Good intuition, but proving it will be more difficult. Now, the coefficient of variation of each column is CV(X).

mean_CV_col(generate_matrix_siegel_range(1000, 1000, 10, 100, 1, 1))
## [1] 0.4788
sqrt(12)/6 * (10 - 1)/(10 + 1)
## [1] 0.4724
mean_CV_col(generate_matrix_siegel_range(1000, 1000, 5, 100, 1, 1))
## [1] 0.3961
sqrt(12)/6 * (5 - 1)/(5 + 1)
## [1] 0.3849
mean_CV_col(generate_matrix_siegel_range(1000, 1000, 100, 100, 1, 1))
## [1] 0.5578
sqrt(12)/6 * (100 - 1)/(100 + 1)
## [1] 0.5659

Nice, the conclusion is thus:

The question is how to extends those results when a fraction a of the rows are sorted and only for a fraction b of the column. This seems to be a tedious work without significant challenge.

Shuffling method's heterogeneity properties

Now that it has been showed that there are two ways to measure heterogeneity, a new question is whether our proposed method control both measures in the same way and whether it is possible to formally analyse it.

task <- rgamma_cost(300, 1, 0.1)
proc <- rgamma_cost(300, 1, 0.2)
mat <- generate_heterogeneous_matrix_shuffling_smallest_cost(task, proc)
CV_mean_row(mat)
## [1] 0.09917
mean_CV_col(mat)
## [1] 0.1874
CV_mean_col(mat)
## [1] 0.2073
mean_CV_row(mat)
## [1] 0.2694

Unfortunately, this does not give the same measure. I have no hope to analytically derive the expected mean of the CV for either the rows or the columns. The noise method could be superior with this respect. The only concrete observation is that the mean of the CV are superior to their counterparts (up to twice), but are not precisely controlled.

Conclusion

It was showed that there is two ways to measure heterogeneity, even though these are equivalent in the uniform case.

We have analysed Siegel's methods. The consistent CV-based method actually allows the control of the heterogeneity with both heterogeneity measures. But, this method is quite close to the uniform method, which is more intuitive. The semi-consistent method has not been considered but should not present any challenge.

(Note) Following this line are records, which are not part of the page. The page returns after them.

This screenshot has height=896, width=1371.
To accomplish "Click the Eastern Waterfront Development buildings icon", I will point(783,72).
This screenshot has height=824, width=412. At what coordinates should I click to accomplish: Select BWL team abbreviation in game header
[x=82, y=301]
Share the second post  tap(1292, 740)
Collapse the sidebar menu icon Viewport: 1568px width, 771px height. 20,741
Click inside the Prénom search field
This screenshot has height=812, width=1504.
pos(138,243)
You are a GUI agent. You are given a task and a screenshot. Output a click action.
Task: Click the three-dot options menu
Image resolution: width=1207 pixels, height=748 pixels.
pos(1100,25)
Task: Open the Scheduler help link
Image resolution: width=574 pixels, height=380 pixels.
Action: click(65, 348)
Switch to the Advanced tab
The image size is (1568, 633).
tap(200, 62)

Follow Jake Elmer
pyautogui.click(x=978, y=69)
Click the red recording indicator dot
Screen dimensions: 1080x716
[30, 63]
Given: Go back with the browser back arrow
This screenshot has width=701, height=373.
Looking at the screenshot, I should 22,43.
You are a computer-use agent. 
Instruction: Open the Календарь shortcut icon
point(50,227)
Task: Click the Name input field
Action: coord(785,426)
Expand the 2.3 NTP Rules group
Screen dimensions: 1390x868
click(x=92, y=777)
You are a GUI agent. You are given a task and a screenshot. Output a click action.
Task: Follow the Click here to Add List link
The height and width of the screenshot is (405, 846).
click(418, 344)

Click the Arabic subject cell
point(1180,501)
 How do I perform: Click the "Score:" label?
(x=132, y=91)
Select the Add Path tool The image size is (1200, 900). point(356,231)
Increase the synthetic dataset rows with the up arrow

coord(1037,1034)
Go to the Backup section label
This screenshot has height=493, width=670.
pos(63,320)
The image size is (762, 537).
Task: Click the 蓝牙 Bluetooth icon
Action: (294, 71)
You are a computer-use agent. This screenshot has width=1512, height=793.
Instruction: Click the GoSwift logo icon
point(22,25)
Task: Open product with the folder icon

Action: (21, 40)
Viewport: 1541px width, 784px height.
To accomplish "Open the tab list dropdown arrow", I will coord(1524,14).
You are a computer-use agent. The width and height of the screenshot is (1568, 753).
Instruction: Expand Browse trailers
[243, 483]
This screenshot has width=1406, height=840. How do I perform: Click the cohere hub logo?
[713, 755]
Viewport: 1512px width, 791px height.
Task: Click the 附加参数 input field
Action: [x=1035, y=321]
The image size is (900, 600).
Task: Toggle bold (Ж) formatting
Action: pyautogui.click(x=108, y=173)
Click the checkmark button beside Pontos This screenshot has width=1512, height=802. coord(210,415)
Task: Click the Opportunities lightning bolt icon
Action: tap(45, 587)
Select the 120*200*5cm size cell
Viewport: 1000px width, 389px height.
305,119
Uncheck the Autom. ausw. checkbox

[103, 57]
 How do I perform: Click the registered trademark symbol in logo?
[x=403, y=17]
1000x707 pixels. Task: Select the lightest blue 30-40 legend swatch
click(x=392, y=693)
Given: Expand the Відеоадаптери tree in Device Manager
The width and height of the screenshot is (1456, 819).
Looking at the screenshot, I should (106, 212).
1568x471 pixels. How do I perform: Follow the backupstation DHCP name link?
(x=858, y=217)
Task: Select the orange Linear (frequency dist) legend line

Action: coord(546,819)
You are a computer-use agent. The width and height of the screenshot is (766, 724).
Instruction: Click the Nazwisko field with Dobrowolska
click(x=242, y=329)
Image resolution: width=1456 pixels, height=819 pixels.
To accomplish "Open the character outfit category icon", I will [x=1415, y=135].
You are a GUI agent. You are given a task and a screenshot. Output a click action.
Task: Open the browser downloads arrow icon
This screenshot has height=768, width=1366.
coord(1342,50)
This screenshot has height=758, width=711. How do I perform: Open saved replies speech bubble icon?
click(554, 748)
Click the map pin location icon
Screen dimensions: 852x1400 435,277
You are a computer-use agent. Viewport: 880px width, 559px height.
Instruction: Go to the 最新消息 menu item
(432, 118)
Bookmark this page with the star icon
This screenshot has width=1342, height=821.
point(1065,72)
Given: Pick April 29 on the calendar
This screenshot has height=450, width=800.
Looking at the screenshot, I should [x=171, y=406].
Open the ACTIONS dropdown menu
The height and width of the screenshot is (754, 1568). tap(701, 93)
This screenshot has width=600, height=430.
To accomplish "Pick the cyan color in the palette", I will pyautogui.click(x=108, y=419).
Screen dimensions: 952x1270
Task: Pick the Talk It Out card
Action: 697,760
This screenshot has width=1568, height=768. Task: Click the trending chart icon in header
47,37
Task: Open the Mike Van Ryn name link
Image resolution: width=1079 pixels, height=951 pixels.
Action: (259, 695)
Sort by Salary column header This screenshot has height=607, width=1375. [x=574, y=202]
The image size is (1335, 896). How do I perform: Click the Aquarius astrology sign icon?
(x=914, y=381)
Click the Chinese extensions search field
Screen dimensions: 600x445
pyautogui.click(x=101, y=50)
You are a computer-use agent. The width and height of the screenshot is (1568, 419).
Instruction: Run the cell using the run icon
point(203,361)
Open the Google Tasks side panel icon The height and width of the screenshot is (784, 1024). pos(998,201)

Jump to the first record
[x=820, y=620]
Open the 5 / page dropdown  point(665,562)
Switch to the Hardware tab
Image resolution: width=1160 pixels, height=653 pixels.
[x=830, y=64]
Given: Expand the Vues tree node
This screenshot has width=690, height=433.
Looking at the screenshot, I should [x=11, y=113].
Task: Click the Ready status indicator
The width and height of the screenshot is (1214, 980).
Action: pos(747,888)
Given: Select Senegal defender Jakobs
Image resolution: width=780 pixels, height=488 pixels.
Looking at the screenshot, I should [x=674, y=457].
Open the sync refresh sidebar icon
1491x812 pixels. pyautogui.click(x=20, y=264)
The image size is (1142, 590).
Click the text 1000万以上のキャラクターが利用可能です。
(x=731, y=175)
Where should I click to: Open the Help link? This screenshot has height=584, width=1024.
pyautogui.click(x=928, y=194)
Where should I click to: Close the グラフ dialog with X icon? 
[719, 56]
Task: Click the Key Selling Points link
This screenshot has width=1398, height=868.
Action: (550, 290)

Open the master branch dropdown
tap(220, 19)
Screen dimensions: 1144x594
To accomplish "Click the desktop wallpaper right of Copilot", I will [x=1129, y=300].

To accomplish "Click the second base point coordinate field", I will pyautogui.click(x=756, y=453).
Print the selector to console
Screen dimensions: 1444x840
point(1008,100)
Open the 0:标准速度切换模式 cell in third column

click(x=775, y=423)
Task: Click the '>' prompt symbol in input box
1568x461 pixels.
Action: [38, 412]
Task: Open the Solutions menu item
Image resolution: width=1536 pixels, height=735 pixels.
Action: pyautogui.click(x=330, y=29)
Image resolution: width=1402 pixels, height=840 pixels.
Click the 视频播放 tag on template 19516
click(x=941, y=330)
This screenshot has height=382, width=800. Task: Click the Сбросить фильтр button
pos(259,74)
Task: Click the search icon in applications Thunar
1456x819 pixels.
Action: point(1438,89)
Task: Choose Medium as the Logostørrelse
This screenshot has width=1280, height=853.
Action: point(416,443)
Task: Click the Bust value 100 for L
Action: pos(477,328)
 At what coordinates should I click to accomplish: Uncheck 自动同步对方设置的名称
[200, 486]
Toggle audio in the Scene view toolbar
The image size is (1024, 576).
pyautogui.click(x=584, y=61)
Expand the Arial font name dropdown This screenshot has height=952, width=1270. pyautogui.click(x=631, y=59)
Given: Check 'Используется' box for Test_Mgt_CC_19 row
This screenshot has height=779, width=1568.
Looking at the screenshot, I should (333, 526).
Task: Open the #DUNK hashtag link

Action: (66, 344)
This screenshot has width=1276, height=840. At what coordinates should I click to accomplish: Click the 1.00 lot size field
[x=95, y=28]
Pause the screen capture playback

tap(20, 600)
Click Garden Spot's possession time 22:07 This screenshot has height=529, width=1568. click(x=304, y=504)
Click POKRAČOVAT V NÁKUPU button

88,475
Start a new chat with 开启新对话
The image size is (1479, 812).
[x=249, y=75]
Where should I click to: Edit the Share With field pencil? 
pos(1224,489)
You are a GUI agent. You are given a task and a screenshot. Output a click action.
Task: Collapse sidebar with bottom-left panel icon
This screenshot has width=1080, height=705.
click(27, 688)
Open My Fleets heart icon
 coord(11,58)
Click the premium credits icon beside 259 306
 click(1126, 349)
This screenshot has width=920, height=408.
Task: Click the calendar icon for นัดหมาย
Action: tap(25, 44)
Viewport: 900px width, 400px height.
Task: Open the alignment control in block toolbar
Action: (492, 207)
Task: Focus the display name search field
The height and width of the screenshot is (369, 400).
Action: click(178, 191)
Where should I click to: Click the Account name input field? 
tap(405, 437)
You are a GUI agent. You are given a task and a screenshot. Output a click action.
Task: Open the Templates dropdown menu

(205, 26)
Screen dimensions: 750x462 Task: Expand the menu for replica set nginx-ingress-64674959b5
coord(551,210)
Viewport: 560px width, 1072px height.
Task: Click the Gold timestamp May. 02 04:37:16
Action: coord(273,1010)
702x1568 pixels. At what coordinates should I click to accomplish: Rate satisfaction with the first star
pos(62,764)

With our method, on the other hand, we control the heterogeneity with respect to one measure. This method removes most of the correlation, which the consistent CV-based method does not. Also, the shuffling method is slightly easier to use that the noise-based one because there is one additional parameter with this last method.